In Election Year 2012, throughout the US, there’s a hue and cry for citizens’ (and non-citizens’) liberties and rights but no mention of citizen responsibilities. Translation: there is loud volume about “voters’ rights” (not to be devalued by requiring a photo ID to prove the voter is actually the person registered to vote). But, there isn’t even a whisper that — by casting individual ballots — voters have an irreversible responsibility in shaping our nation’s future. The best expression of that responsibility: the Catholic Church video “Test of Fire” when it states: “Your vote will affect the future and be recorded in eternity.”
For much too long the US has suffered the ACLU (American Civil Liberties Union) without a corresponding ACRU (American Citizens Responsibilities Union). The ACLU defends individuals’ (citizens and non-citizens) civil liberties to dissent, protest and weaken our nation’s fabric. An ACRU could strengthen the national fabric if enough citizens will accept and fulfill responsibilities commensurate with our liberties and rights.
Consider a citizen’s right to vote. The requirements for a U.S. born citizen to vote are: 18 years old; register to vote with the county or parish clerk; present the registration certificate and vote in the next election through whatever methods provided. No tests are required to determine an individual voter’s knowledge of US: history; Constitution; economics, including taxation and government spending. The DOJ opposes requiring voters to display a valid photo ID as proof the person voting is the one registered to vote.
On the other hand, applicants for U.S. citizenship must be prepared to answer 100 questions about US: history; Constitution; economics including taxation and government spending. Citizens born in the U.S. should be required to be at least one-tenth as knowledgeable about our nation as legal immigration citizenship applicants.
Why not place, on the 2012 election ballot a Constitutional Amendment to
- require each voter registration applicant to pass a test about the U.S Constitution, history and economics before qualifying to vote because the
- right to vote carries an equal responsibility for each voter to be informed about the U.S. Constitution, history and economics including annual budgets, taxation, deficit spending and the national deficit?

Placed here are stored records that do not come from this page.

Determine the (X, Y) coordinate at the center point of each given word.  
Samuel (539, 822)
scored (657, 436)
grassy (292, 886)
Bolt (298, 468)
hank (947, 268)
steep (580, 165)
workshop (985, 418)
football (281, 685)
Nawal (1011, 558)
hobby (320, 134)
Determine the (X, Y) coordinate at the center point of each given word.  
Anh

- A test, in English, will be administered to each voter registration applicant. Applicants must score 70% to qualify to vote in the next election. Those failing can re-apply before the next following election.
Following are 10 questions. These may not be the final questions but any fair minded, rational, unprejudiced individual must admit they are an excellent beginning.,
- In what year did the U.S. Declaration of Independence issue?

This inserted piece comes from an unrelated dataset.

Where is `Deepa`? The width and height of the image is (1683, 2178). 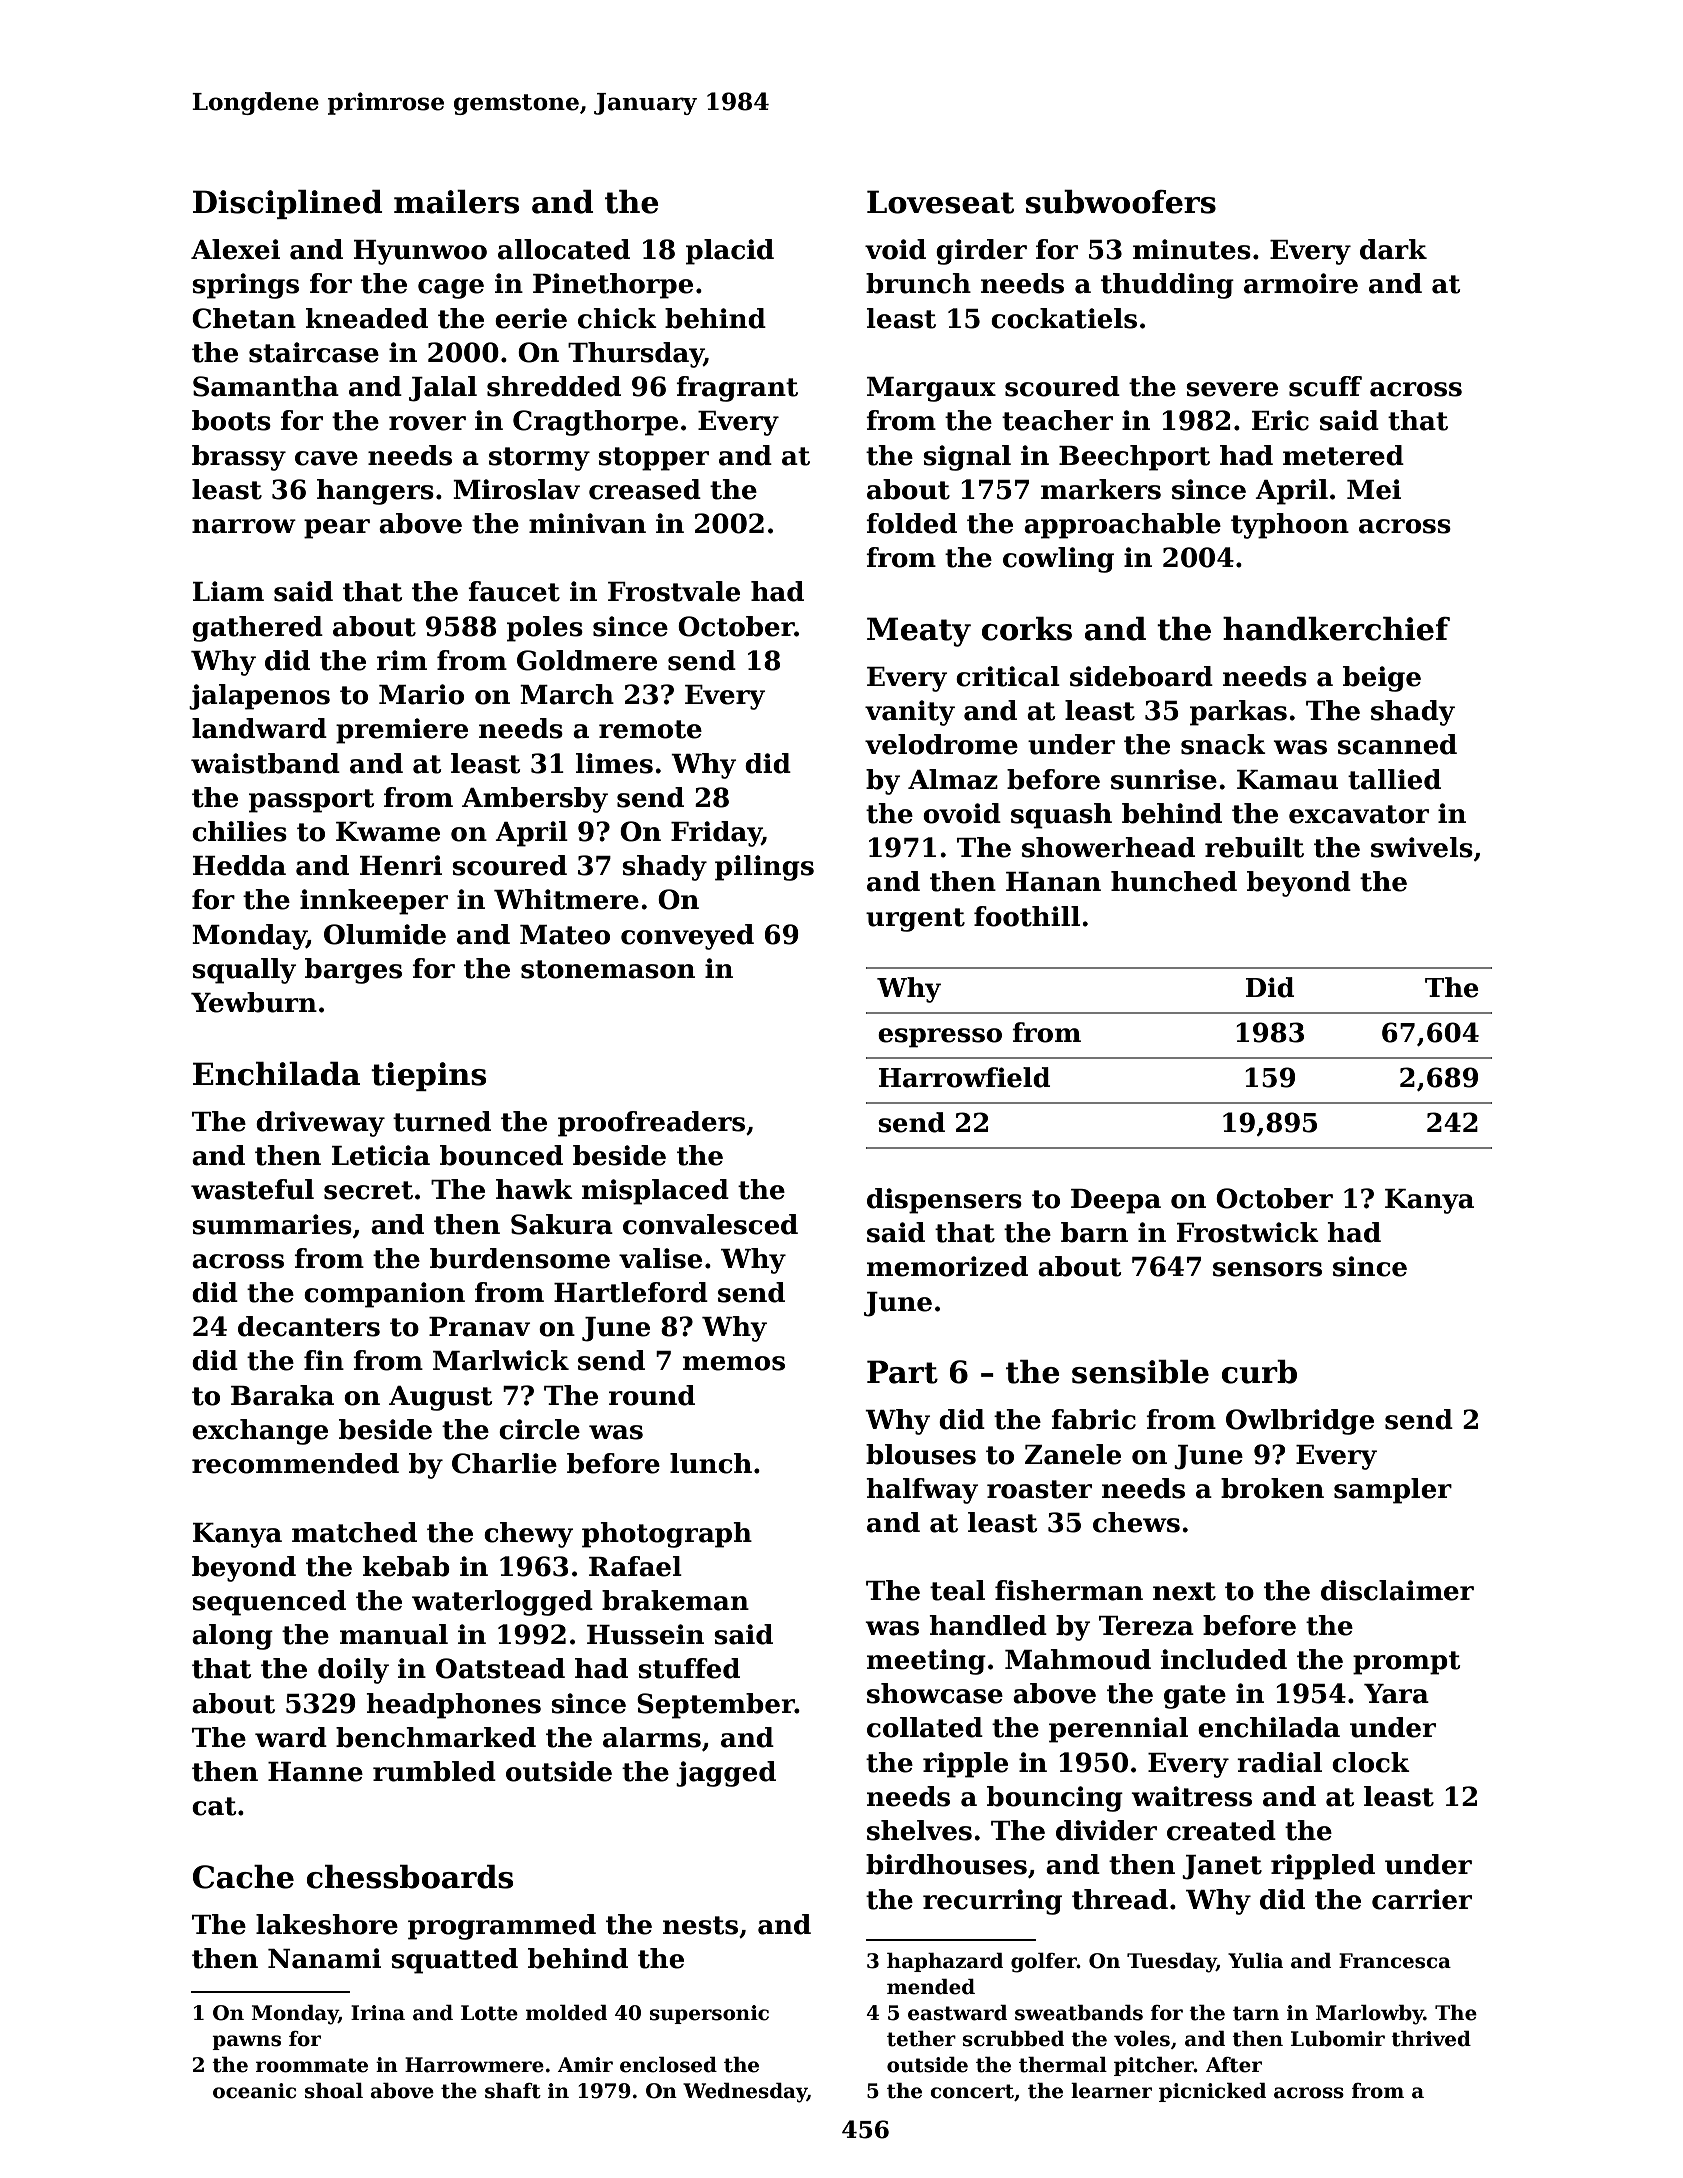 Deepa is located at coordinates (1116, 1201).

- From what nation did the U.S. declare its independence?
- What war resulted from the Declaration of Independence?
The U.S. Constitution
- The U.S. Constitution was drafted in what city and state?

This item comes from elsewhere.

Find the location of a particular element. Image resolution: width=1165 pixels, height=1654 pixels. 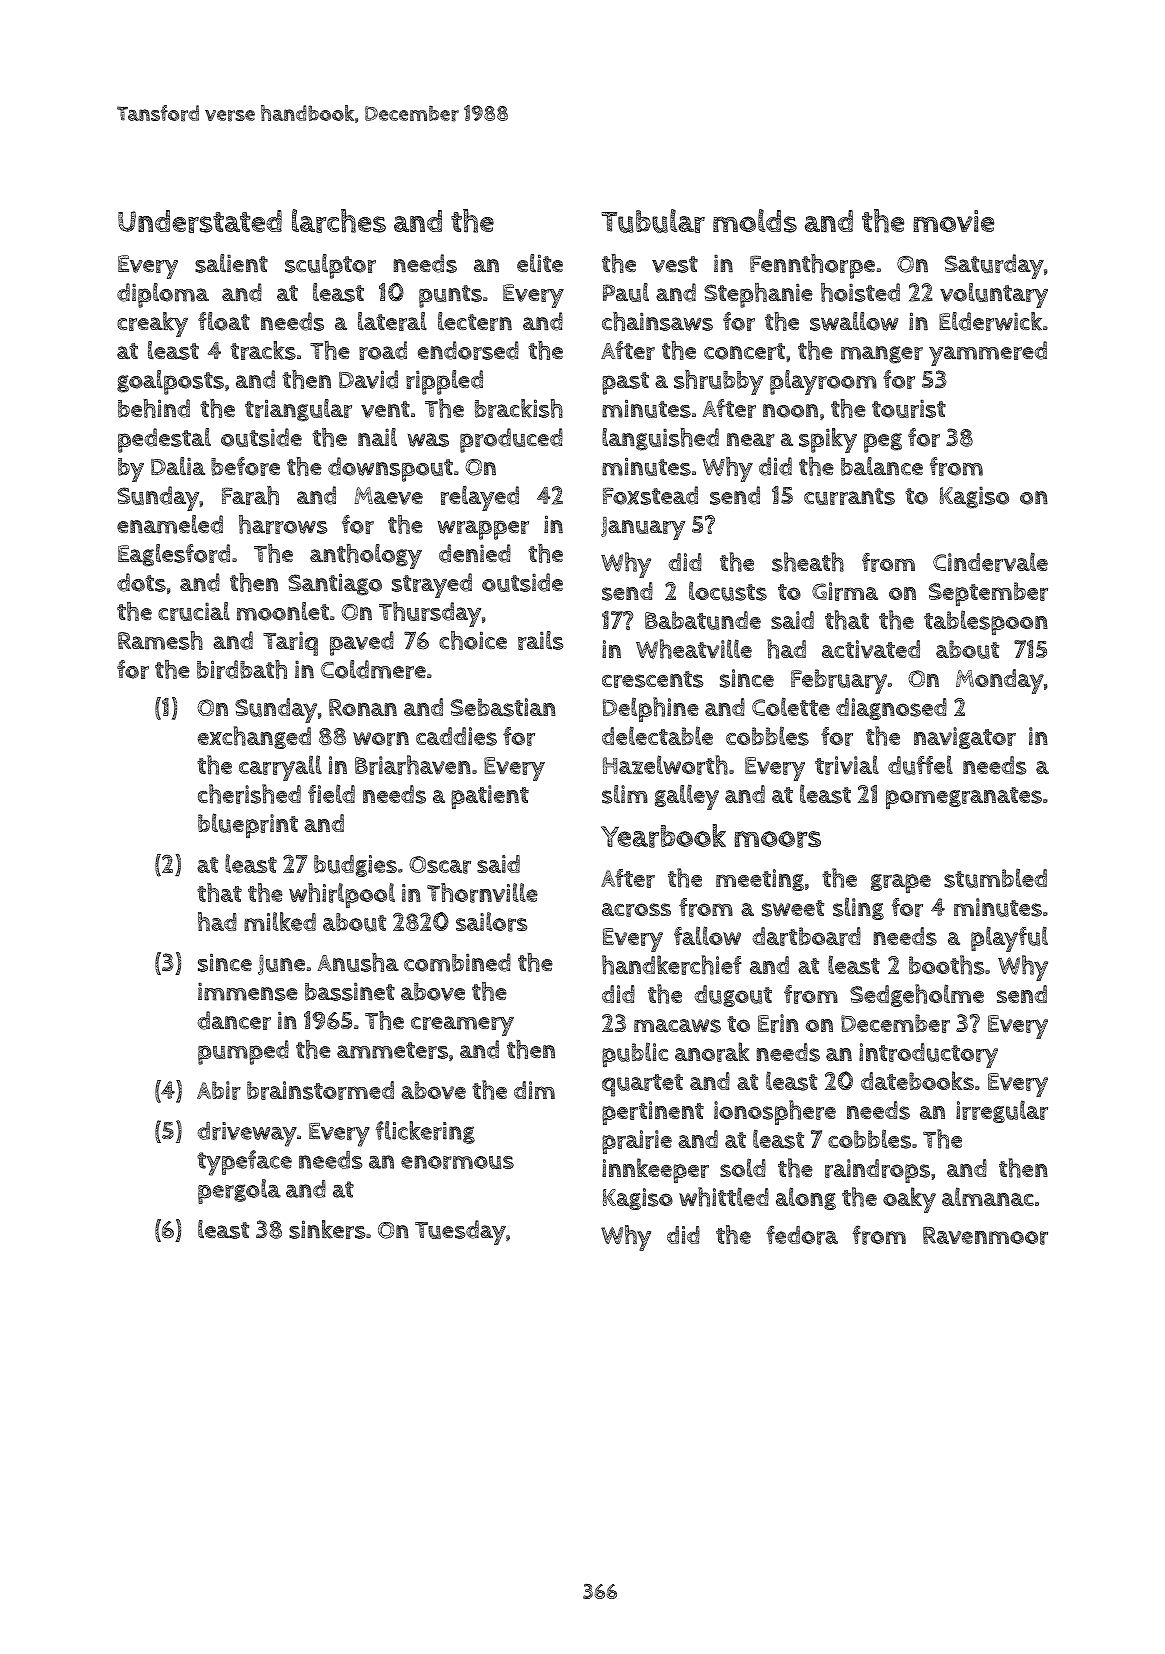

combined is located at coordinates (457, 962).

- The first 10 amendments to the Constitution are known as:
- Name the three branches of government described in Articles 1, 2, and 3:
- Which branch of government has the power to declare war?
- Which branch of government has the power to levy taxes?
- The U.S. government can spend more money than it collects in taxes annually. True or False?
- U.S. national debt currently exceeds $10 trillion. True or False?